Я допускаю, что таковы были намерения автора эпопеи, и в той мере, в какой Шредер говорит о сознательных целях поэта, он, вероятно, приписывает ему больше того, на что поэт начала XIII в. действительно был способен. Но вопрос не стоит так: либо автор понимал все то, что видит современный исследователь его творения, либо этого вообще нет в его произведении и вся проблема — выдумка ученого. Я полагаю, что эта проблема — составная часть более широкой проблемы: анализа мифопоэтическо го сознания, структуры эпических форм. Строгие повторяющиеся мифологические структуры, вскрытые при посредстве новых методов анализа, вряд ли попросту привнесены в древние мифы современными структуралистами. Мифология представляет собой систему, которая объединена определенным способом моделирования мира, и этот способ оказывается вполне логичным. Не имеет ли вывод о свойстве мифа быть одновременно диахроничным (то есть повествовать о прошлом) и синхроничным (то есть объяснять настоящее) отношение к тому, о чем зашла речь при рассмотрении пространственно-временной структуры «Песни о Нибелунгах»? Я не исключаю возможности такого ее рассмотрения и полагаю, что в этой эпопее может быть вскрыто весьма сложное построение времени и пространства без того, чтобы приписывать ее автору намерения или способности, коими он в силу средневековой «наивности» якобы не мог обладать.

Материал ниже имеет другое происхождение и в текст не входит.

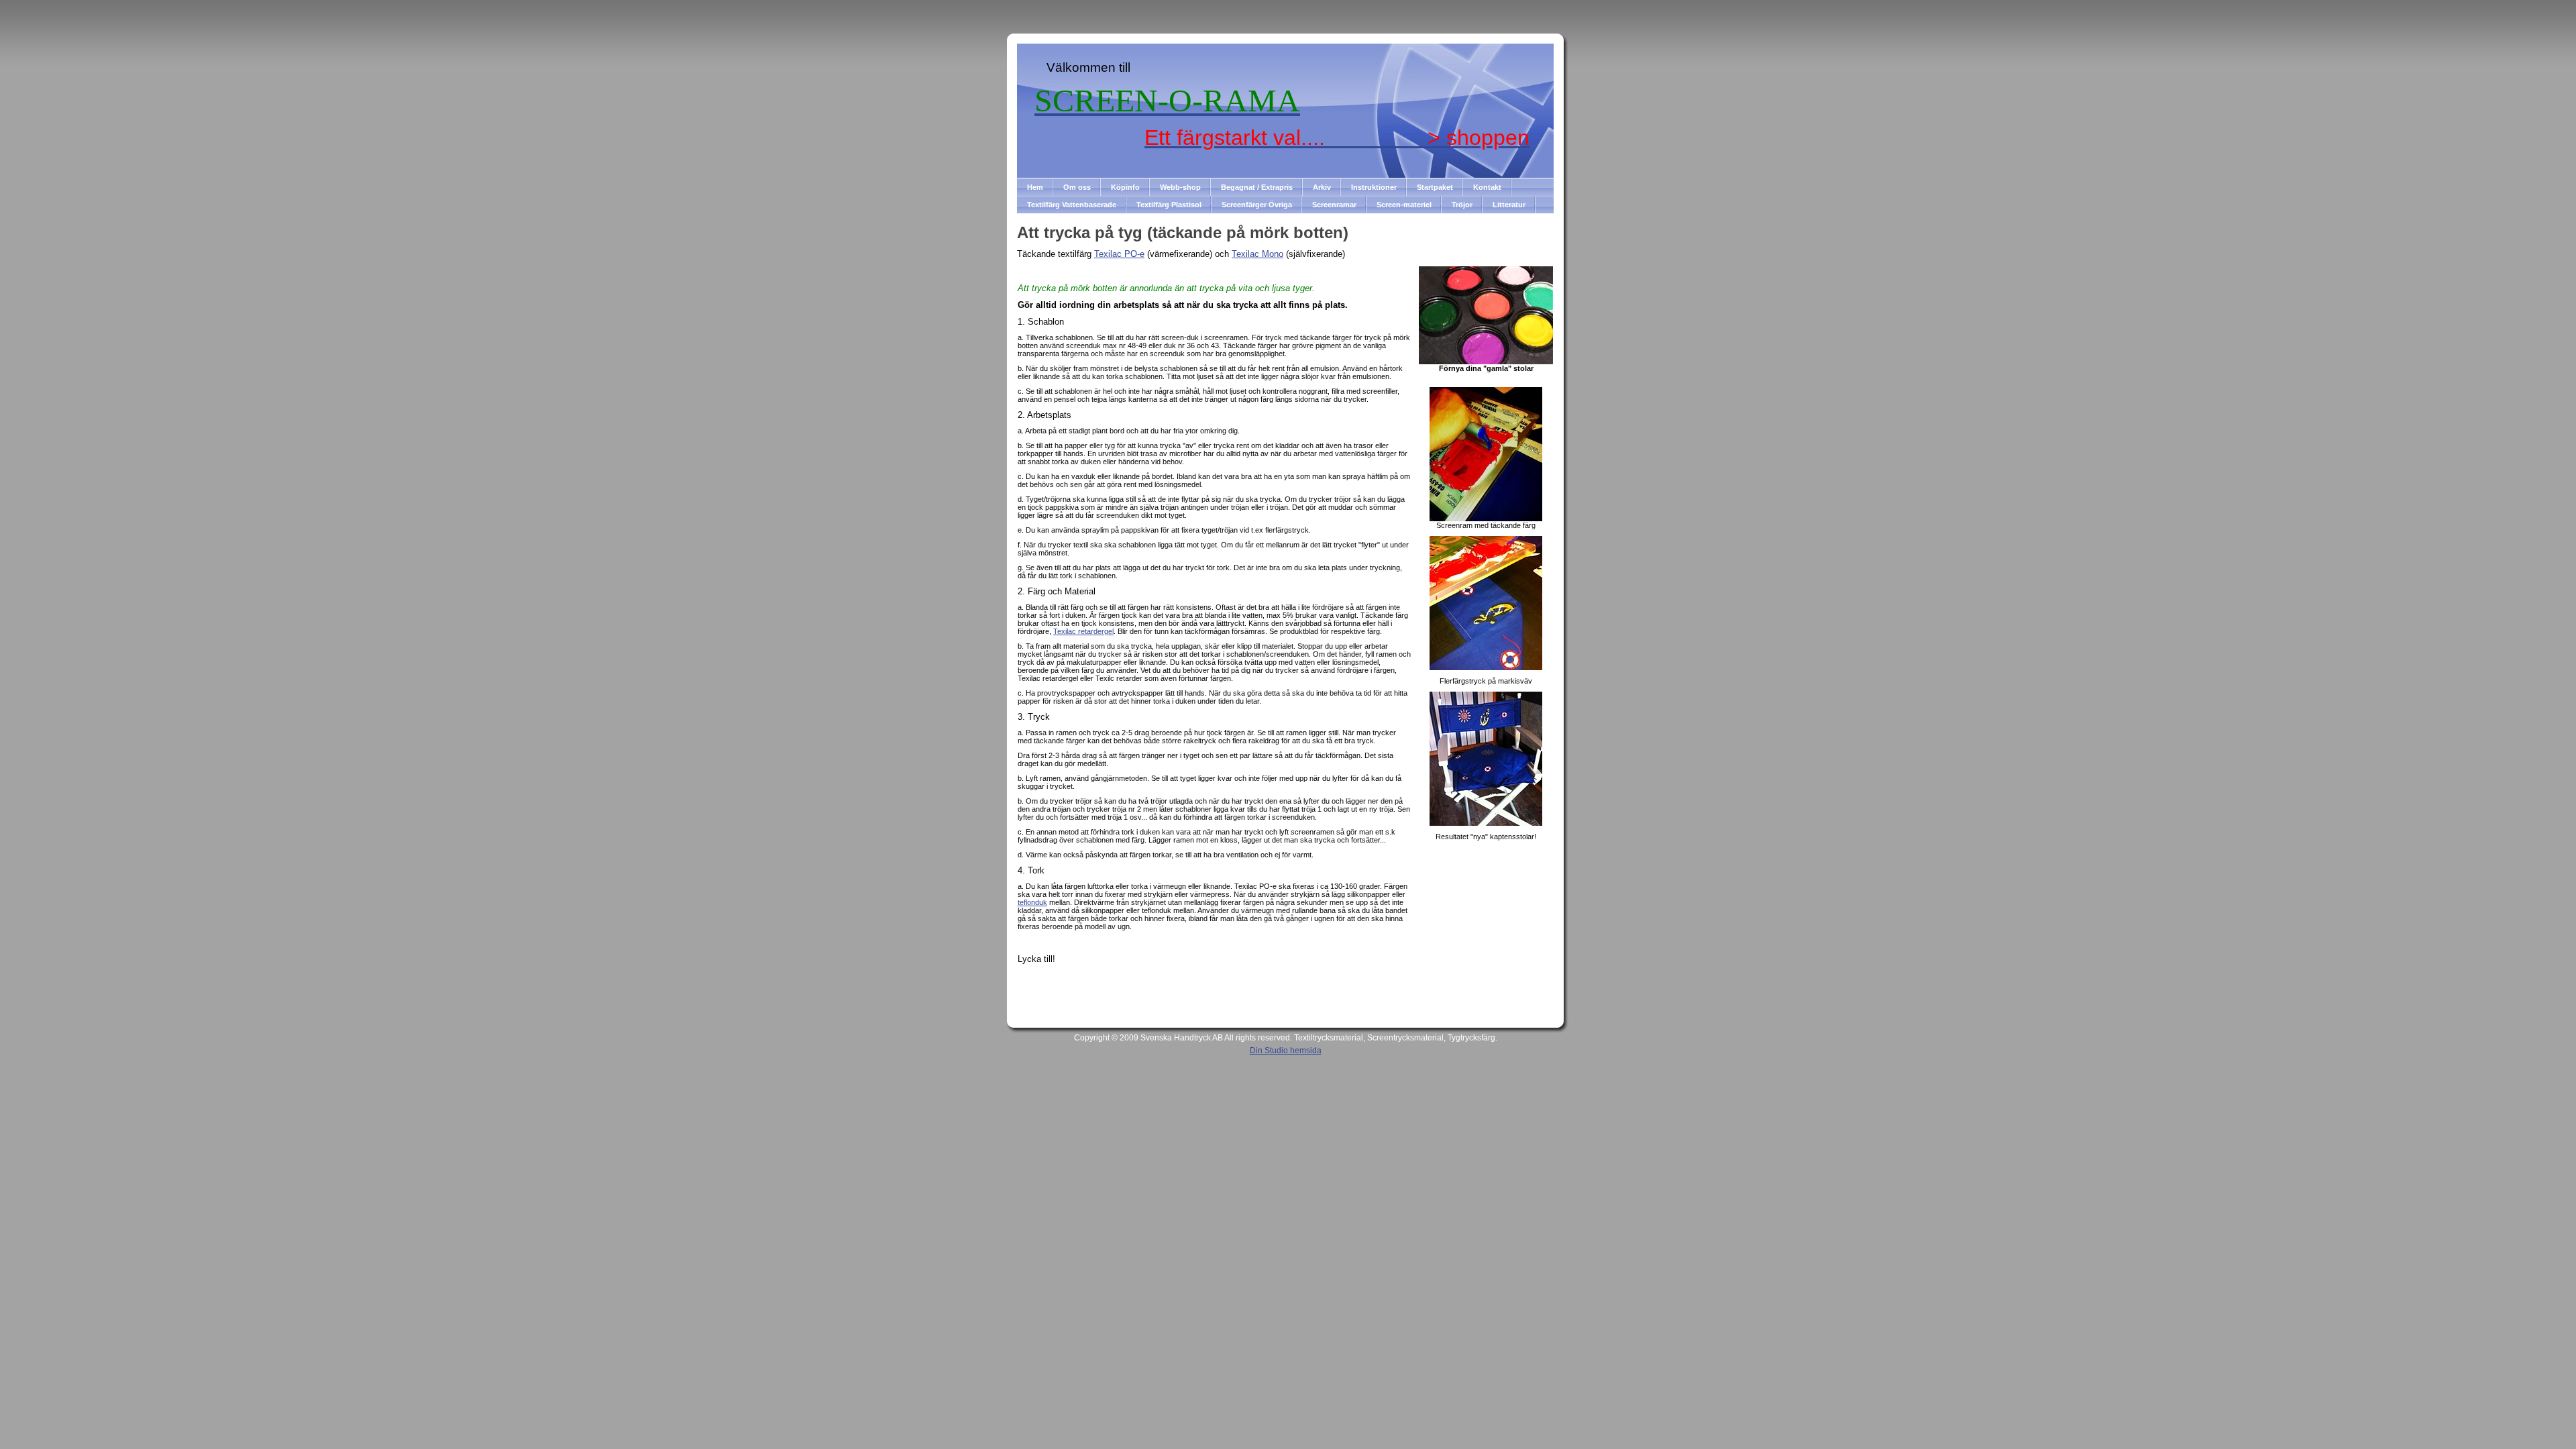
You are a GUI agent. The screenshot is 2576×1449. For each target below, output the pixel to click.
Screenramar (1334, 205)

Немецкий поэт начала XIII в. в своей интерпретации истории не был ни вполне оригинален, ни самостоятелен. Он черпал из того фонда представлений о времени и его течении, который был более или менее общим достоянием людей той эпохи. Как известно, линейное течение времени не было в Средние века единственным, — наряду с ним в общественном сознании сохранялись и иные формы восприятия и переживания времени, связанные с идеей его возвращения, повторения. Да и в самом христианстве, в той мере, в какой оно оставалось мифологией, время воспроизводится: сакральное прошлое, искупительная жертва Христа возвращается с каждой литургией и годичным праздником. Средневековому сознанию присуща многоплановость отношения к времени, и эта многоплановость находит выражение в «Песни о Нибелунгах».
Каждая эпоха по-своему объясняет историю, исходя из присущего ей понимания общественной причинности. Эпическое сознание рисует исторические коллизии в виде столкновений индивидов, поведение которых определено их страстями, отношениями личной верности или кровной вражды. История персонифицирована. Социальное и политическое не отчленено от индивидуального и человеческого. История мыслится как бы органически, чтобы не сказать — биологически, это история семей, родов, индивидов, принадлежащих к органическим коллективам. Но эта «приватизация» истории, сведение ее к активности королей, героев есть вместе с тем и возвышение активности отдельных персонажей до ранга исторического. Человек в эпосе не теряется в мировых конфликтах, не низводится до «бесконечно малой величины», смысл истории нужно искать не вне ее, как в теологической истории, — этот смысл в самих людях, в ее участниках и движущих силах. История не отчуждена от человека.
Достойны запоминания и увековечения те поступки, которые воплощают коренные ценности общества, те коллизии, в которых выявилось нечто экстраординарное, ужасающее, трагическое. Поведение героев парадигматич но, поскольку они жили в эпическом «некогда». Датировка в более точном понимании не имеет здесь смысла. Ибо существенно только то, что это было и что было это «в начале времен». Прошлое образует особый пласт времени. Это история без дат, без точных временных ориентиров, «вневременное» понимание истории. Так толкуемая и стория не представляет собой направленного движения к некой цели или к завершению. Поэтому и ценность времени не осознается. Важны определенные коллизии людей, игра человеческих сил, повторение человеческих типов, конфронтация героев с судьбой. Итак, история, течение времени, точнее, воспроизведение отдельных его отрезков, заполненных существенным содержанием (ибо остальное время, как мы убедились, «пустое»), — эта история есть некое состояние, а не процесс, круговращение, возвращение, а не скольжение по прямой, идущей из прошлого в будущее, подвижность, а не движение в заданном направлении. История есть судьба.